Extracted records
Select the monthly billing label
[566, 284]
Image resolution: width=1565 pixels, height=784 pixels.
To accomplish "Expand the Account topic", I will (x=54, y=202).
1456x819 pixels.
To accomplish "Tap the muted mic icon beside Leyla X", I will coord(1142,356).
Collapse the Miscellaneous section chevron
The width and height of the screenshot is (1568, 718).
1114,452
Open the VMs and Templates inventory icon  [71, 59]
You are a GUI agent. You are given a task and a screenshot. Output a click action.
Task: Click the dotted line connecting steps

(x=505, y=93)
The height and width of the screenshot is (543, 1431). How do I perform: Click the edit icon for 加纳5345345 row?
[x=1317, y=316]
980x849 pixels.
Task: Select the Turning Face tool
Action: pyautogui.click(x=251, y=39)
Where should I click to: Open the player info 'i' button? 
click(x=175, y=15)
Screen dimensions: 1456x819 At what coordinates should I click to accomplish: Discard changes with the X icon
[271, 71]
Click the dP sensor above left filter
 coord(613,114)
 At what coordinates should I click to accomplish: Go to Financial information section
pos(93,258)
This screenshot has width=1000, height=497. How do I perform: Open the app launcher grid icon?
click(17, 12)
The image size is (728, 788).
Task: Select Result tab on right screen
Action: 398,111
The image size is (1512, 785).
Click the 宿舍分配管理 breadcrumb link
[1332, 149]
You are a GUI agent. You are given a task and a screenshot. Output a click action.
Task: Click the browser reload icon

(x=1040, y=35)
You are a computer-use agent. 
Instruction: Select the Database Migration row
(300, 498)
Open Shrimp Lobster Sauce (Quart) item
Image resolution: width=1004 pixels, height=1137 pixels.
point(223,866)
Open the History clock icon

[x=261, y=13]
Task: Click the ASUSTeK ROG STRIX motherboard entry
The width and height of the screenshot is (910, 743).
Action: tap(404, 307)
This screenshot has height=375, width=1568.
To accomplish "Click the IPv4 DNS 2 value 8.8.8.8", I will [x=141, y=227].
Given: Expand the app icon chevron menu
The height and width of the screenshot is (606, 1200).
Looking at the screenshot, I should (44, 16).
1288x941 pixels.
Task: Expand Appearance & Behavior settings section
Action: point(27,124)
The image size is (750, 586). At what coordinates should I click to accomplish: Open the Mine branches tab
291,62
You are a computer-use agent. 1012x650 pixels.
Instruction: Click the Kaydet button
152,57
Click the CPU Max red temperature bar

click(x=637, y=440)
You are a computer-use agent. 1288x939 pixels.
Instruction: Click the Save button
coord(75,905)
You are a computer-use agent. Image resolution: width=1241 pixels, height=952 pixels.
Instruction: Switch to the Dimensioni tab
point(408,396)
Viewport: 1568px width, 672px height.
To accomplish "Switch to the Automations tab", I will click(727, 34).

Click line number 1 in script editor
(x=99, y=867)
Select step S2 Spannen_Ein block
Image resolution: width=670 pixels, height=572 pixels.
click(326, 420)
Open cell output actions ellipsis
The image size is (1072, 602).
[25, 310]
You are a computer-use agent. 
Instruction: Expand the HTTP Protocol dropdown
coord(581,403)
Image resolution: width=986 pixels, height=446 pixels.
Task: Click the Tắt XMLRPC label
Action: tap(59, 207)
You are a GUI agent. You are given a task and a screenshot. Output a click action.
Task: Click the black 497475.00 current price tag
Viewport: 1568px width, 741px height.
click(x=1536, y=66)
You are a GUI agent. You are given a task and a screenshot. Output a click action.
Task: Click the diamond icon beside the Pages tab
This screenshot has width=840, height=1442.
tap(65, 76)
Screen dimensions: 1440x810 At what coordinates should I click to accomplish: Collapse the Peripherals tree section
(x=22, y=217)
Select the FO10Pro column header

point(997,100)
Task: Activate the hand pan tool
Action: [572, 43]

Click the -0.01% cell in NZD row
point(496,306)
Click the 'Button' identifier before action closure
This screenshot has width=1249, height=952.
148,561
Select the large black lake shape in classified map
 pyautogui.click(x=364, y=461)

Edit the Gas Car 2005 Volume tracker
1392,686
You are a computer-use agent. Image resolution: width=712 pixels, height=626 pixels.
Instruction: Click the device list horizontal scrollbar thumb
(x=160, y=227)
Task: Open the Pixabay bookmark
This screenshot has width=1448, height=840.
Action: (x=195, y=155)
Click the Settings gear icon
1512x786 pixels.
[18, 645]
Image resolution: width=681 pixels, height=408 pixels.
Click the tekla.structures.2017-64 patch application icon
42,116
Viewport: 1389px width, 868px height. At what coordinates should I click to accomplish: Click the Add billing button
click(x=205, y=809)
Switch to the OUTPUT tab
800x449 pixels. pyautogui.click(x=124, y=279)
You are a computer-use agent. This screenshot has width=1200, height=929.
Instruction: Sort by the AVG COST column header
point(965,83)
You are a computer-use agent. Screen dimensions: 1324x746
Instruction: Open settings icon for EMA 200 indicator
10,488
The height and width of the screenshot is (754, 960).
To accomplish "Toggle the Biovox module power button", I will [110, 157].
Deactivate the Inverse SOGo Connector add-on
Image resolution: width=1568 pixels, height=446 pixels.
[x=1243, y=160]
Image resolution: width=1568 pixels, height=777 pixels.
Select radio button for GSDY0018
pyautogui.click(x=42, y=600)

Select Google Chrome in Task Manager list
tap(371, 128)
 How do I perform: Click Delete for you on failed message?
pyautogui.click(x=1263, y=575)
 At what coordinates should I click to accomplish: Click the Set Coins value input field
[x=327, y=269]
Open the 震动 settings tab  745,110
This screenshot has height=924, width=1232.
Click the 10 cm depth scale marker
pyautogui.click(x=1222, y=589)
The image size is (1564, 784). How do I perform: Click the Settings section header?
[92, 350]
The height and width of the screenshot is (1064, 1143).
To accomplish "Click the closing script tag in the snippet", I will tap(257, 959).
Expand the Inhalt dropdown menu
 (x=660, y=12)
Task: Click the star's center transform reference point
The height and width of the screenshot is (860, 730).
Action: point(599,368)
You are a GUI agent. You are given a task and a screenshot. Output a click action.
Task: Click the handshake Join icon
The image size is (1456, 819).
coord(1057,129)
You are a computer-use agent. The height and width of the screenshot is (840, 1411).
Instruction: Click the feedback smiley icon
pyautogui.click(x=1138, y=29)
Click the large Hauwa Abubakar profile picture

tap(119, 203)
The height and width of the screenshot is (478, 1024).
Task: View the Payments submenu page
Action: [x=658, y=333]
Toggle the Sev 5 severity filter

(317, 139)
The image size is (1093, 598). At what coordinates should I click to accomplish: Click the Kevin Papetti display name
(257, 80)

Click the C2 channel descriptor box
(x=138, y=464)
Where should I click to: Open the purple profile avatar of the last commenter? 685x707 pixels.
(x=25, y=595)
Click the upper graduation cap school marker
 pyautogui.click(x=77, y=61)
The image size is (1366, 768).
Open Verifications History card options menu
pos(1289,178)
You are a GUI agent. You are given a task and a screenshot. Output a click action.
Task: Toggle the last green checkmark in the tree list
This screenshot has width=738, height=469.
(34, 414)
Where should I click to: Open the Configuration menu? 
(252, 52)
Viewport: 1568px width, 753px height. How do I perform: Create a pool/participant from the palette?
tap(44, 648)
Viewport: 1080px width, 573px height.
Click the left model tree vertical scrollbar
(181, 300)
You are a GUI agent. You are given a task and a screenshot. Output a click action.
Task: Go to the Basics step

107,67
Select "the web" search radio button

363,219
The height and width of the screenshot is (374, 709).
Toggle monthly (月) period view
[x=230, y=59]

◆ Prompt ◆
Rewrite the whole listing, replacing every "GUI agent" with "interface agent" and leaving everything else unchanged.

◆ Response to this exercise ◆
Select the monthly billing label
[566, 284]
Image resolution: width=1565 pixels, height=784 pixels.
To accomplish "Expand the Account topic", I will (x=54, y=202).
1456x819 pixels.
To accomplish "Tap the muted mic icon beside Leyla X", I will coord(1142,356).
Collapse the Miscellaneous section chevron
The width and height of the screenshot is (1568, 718).
1114,452
Open the VMs and Templates inventory icon  [71, 59]
You are a interface agent. You are given a task and a screenshot. Output a click action.
Task: Click the dotted line connecting steps

(x=505, y=93)
The height and width of the screenshot is (543, 1431). How do I perform: Click the edit icon for 加纳5345345 row?
[x=1317, y=316]
980x849 pixels.
Task: Select the Turning Face tool
Action: pyautogui.click(x=251, y=39)
Where should I click to: Open the player info 'i' button? 
click(x=175, y=15)
Screen dimensions: 1456x819 At what coordinates should I click to accomplish: Discard changes with the X icon
[271, 71]
Click the dP sensor above left filter
 coord(613,114)
 At what coordinates should I click to accomplish: Go to Financial information section
pos(93,258)
This screenshot has width=1000, height=497. How do I perform: Open the app launcher grid icon?
click(17, 12)
The image size is (728, 788).
Task: Select Result tab on right screen
Action: 398,111
The image size is (1512, 785).
Click the 宿舍分配管理 breadcrumb link
[1332, 149]
You are a interface agent. You are given a task and a screenshot. Output a click action.
Task: Click the browser reload icon

(x=1040, y=35)
You are a computer-use agent. 
Instruction: Select the Database Migration row
(300, 498)
Open Shrimp Lobster Sauce (Quart) item
Image resolution: width=1004 pixels, height=1137 pixels.
point(223,866)
Open the History clock icon

[x=261, y=13]
Task: Click the ASUSTeK ROG STRIX motherboard entry
The width and height of the screenshot is (910, 743).
Action: tap(404, 307)
This screenshot has height=375, width=1568.
To accomplish "Click the IPv4 DNS 2 value 8.8.8.8", I will [x=141, y=227].
Given: Expand the app icon chevron menu
The height and width of the screenshot is (606, 1200).
Looking at the screenshot, I should (44, 16).
1288x941 pixels.
Task: Expand Appearance & Behavior settings section
Action: point(27,124)
The image size is (750, 586). At what coordinates should I click to accomplish: Open the Mine branches tab
291,62
You are a computer-use agent. 1012x650 pixels.
Instruction: Click the Kaydet button
152,57
Click the CPU Max red temperature bar

click(x=637, y=440)
You are a computer-use agent. 1288x939 pixels.
Instruction: Click the Save button
coord(75,905)
You are a computer-use agent. Image resolution: width=1241 pixels, height=952 pixels.
Instruction: Switch to the Dimensioni tab
point(408,396)
Viewport: 1568px width, 672px height.
To accomplish "Switch to the Automations tab", I will click(727, 34).

Click line number 1 in script editor
(x=99, y=867)
Select step S2 Spannen_Ein block
Image resolution: width=670 pixels, height=572 pixels.
click(326, 420)
Open cell output actions ellipsis
The image size is (1072, 602).
[25, 310]
You are a computer-use agent. 
Instruction: Expand the HTTP Protocol dropdown
coord(581,403)
Image resolution: width=986 pixels, height=446 pixels.
Task: Click the Tắt XMLRPC label
Action: tap(59, 207)
You are a interface agent. You are given a task and a screenshot. Output a click action.
Task: Click the black 497475.00 current price tag
Viewport: 1568px width, 741px height.
click(x=1536, y=66)
You are a interface agent. You are given a task and a screenshot. Output a click action.
Task: Click the diamond icon beside the Pages tab
This screenshot has width=840, height=1442.
tap(65, 76)
Screen dimensions: 1440x810 At what coordinates should I click to accomplish: Collapse the Peripherals tree section
(x=22, y=217)
Select the FO10Pro column header

point(997,100)
Task: Activate the hand pan tool
Action: [572, 43]

Click the -0.01% cell in NZD row
point(496,306)
Click the 'Button' identifier before action closure
This screenshot has width=1249, height=952.
148,561
Select the large black lake shape in classified map
 pyautogui.click(x=364, y=461)

Edit the Gas Car 2005 Volume tracker
1392,686
You are a computer-use agent. Image resolution: width=712 pixels, height=626 pixels.
Instruction: Click the device list horizontal scrollbar thumb
(x=160, y=227)
Task: Open the Pixabay bookmark
This screenshot has width=1448, height=840.
Action: (x=195, y=155)
Click the Settings gear icon
1512x786 pixels.
[18, 645]
Image resolution: width=681 pixels, height=408 pixels.
Click the tekla.structures.2017-64 patch application icon
42,116
Viewport: 1389px width, 868px height. At what coordinates should I click to accomplish: Click the Add billing button
click(x=205, y=809)
Switch to the OUTPUT tab
800x449 pixels. pyautogui.click(x=124, y=279)
You are a computer-use agent. This screenshot has width=1200, height=929.
Instruction: Sort by the AVG COST column header
point(965,83)
You are a computer-use agent. Screen dimensions: 1324x746
Instruction: Open settings icon for EMA 200 indicator
10,488
The height and width of the screenshot is (754, 960).
To accomplish "Toggle the Biovox module power button", I will [110, 157].
Deactivate the Inverse SOGo Connector add-on
Image resolution: width=1568 pixels, height=446 pixels.
[x=1243, y=160]
Image resolution: width=1568 pixels, height=777 pixels.
Select radio button for GSDY0018
pyautogui.click(x=42, y=600)

Select Google Chrome in Task Manager list
tap(371, 128)
 How do I perform: Click Delete for you on failed message?
pyautogui.click(x=1263, y=575)
 At what coordinates should I click to accomplish: Click the Set Coins value input field
[x=327, y=269]
Open the 震动 settings tab  745,110
This screenshot has height=924, width=1232.
Click the 10 cm depth scale marker
pyautogui.click(x=1222, y=589)
The image size is (1564, 784). How do I perform: Click the Settings section header?
[92, 350]
The height and width of the screenshot is (1064, 1143).
To accomplish "Click the closing script tag in the snippet", I will tap(257, 959).
Expand the Inhalt dropdown menu
 (x=660, y=12)
Task: Click the star's center transform reference point
The height and width of the screenshot is (860, 730).
Action: point(599,368)
You are a interface agent. You are given a task and a screenshot. Output a click action.
Task: Click the handshake Join icon
The image size is (1456, 819).
coord(1057,129)
You are a computer-use agent. The height and width of the screenshot is (840, 1411).
Instruction: Click the feedback smiley icon
pyautogui.click(x=1138, y=29)
Click the large Hauwa Abubakar profile picture

tap(119, 203)
The height and width of the screenshot is (478, 1024).
Task: View the Payments submenu page
Action: [x=658, y=333]
Toggle the Sev 5 severity filter

(317, 139)
The image size is (1093, 598). At what coordinates should I click to accomplish: Click the Kevin Papetti display name
(257, 80)

Click the C2 channel descriptor box
(x=138, y=464)
Where should I click to: Open the purple profile avatar of the last commenter? 685x707 pixels.
(x=25, y=595)
Click the upper graduation cap school marker
 pyautogui.click(x=77, y=61)
The image size is (1366, 768).
Open Verifications History card options menu
pos(1289,178)
You are a interface agent. You are given a task and a screenshot. Output a click action.
Task: Toggle the last green checkmark in the tree list
This screenshot has width=738, height=469.
(34, 414)
Where should I click to: Open the Configuration menu? 
(252, 52)
Viewport: 1568px width, 753px height. How do I perform: Create a pool/participant from the palette?
tap(44, 648)
Viewport: 1080px width, 573px height.
Click the left model tree vertical scrollbar
(181, 300)
You are a interface agent. You are given a task and a screenshot. Output a click action.
Task: Go to the Basics step

107,67
Select "the web" search radio button

363,219
The height and width of the screenshot is (374, 709).
Toggle monthly (月) period view
[x=230, y=59]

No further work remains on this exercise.